Read a small random sample from a big CSV file into a Python data frame

The CSV file that I want to read does not fit into main memory. How can I read a few (~10K) random lines of it and do some simple statistics on the selected data frame?


Solution 1:

Assuming no header in the CSV file:

import pandas
import random

n = 1000000 #number of records in file
s = 10000 #desired sample size
filename = "data.txt"
skip = sorted(random.sample(range(n),n-s))
df = pandas.read_csv(filename, skiprows=skip)

would be better if read_csv had a keeprows, or if skiprows took a callback func instead of a list.

With header and unknown file length:

import pandas
import random

filename = "data.txt"
n = sum(1 for line in open(filename)) - 1 #number of records in file (excludes header)
s = 10000 #desired sample size
skip = sorted(random.sample(range(1,n+1),n-s)) #the 0-indexed header will not be included in the skip list
df = pandas.read_csv(filename, skiprows=skip)

Solution 2:

@dlm's answer is great but since v0.20.0, skiprows does accept a callable. The callable receives as an argument the row number.

Note also that their answer for unknown file length relies on iterating through the file twice -- once to get the length, and then another time to read the csv. I have three solutions here which only rely on iterating through the file once, though they all have tradeoffs.

Solution 1: Approximate Percentage

If you can specify what percent of lines you want, rather than how many lines, you don't even need to get the file size and you just need to read through the file once. Assuming a header on the first row:

import pandas as pd
import random
p = 0.01  # 1% of the lines
# keep the header, then take only 1% of lines
# if random from [0,1] interval is greater than 0.01 the row will be skipped
df = pd.read_csv(
         filename,
         header=0, 
         skiprows=lambda i: i>0 and random.random() > p
)

As pointed out in the comments, this only gives approximately the right number of lines, but I think it satisfies the desired usecase.

Solution 2: Every Nth line

Much less random than the first, but gives the exact desired number of lines. Depending on how the file is sorted this may meet your usecase.

n = 100  # every 100th line = 1% of the lines
df = pd.read_csv(filename, header=0, skiprows=lambda i: i % n != 0)

Solution 3: Reservoir Sampling

(Added July 2021)

Reservoir sampling is an elegant algorithm for selecting k items randomly from a stream whose length is unknown, but that you only see once.
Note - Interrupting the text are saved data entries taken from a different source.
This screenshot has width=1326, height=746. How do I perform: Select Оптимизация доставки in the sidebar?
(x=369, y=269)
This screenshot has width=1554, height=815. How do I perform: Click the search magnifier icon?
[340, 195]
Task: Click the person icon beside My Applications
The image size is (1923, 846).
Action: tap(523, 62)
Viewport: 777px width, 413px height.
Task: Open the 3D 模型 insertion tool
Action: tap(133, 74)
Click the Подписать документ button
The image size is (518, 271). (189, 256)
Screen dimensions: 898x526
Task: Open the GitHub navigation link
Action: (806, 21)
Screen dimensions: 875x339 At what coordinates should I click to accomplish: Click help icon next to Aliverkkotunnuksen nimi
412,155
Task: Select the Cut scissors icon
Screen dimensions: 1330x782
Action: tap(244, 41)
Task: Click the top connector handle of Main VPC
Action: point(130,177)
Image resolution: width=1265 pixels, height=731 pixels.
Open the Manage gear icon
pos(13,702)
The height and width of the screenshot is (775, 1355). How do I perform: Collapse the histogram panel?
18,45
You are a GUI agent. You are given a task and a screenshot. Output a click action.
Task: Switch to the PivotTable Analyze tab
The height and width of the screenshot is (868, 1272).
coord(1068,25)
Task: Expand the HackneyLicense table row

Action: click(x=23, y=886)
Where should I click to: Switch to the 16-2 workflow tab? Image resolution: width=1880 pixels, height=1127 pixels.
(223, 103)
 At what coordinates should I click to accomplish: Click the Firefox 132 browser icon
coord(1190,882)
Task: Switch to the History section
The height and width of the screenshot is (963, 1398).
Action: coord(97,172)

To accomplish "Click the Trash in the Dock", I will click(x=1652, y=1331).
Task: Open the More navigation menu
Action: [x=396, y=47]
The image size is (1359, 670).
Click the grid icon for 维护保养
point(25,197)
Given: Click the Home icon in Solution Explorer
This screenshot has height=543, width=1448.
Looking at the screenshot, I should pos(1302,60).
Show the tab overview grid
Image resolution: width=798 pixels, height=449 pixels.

The big advantage is that you can use this without having the full dataset on disk, and that it gives you an exactly-sized sample without knowing the full dataset size. The disadvantage is that I don't see a way to implement it in pure pandas, I think you need to drop into python to read the file and then construct the dataframe afterwards. So you may lose some functionality from read_csv or need to reimplement it, since we're not using pandas to actually read the file.

Taking an implementation of the algorithm from Oscar Benjamin here:

from math import exp, log, floor
from random import random, randrange
from itertools import islice
from io import StringIO

def reservoir_sample(iterable, k=1):
    """Select k items uniformly from iterable.

    Returns the whole population if there are k or fewer items

    from https://bugs.python.org/issue41311#msg373733
    """
    iterator = iter(iterable)
    values = list(islice(iterator, k))

    W = exp(log(random())/k)
    while True:
        # skip is geometrically distributed
        skip = floor( log(random())/log(1-W) )
        selection = list(islice(iterator, skip, skip+1))
        if selection:
            values[randrange(k)] = selection[0]
            W *= exp(log(random())/k)
        else:
            return values

def sample_file(filepath, k):
    with open(filepath, 'r') as f:
        header = next(f)
        result = [header] + sample_iter(f, k)
    df = pd.read_csv(StringIO(''.join(result)))

The reservoir_sample function returns a list of strings, each of which is a single row, so we just need to turn it into a dataframe at the end. This assumes there is exactly one header row, I haven't thought about how to extend it to other situations.

I tested this locally and it is much faster than the other two solutions. Using a 550 MB csv (January 2020 "Yellow Taxi Trip Records" from the NYC TLC), solution 3 runs in about 1 second, while the other two take ~3-4 seconds.

In my test this is even slightly (~10-20%) faster than @Bar's answer using shuf, which surprises me.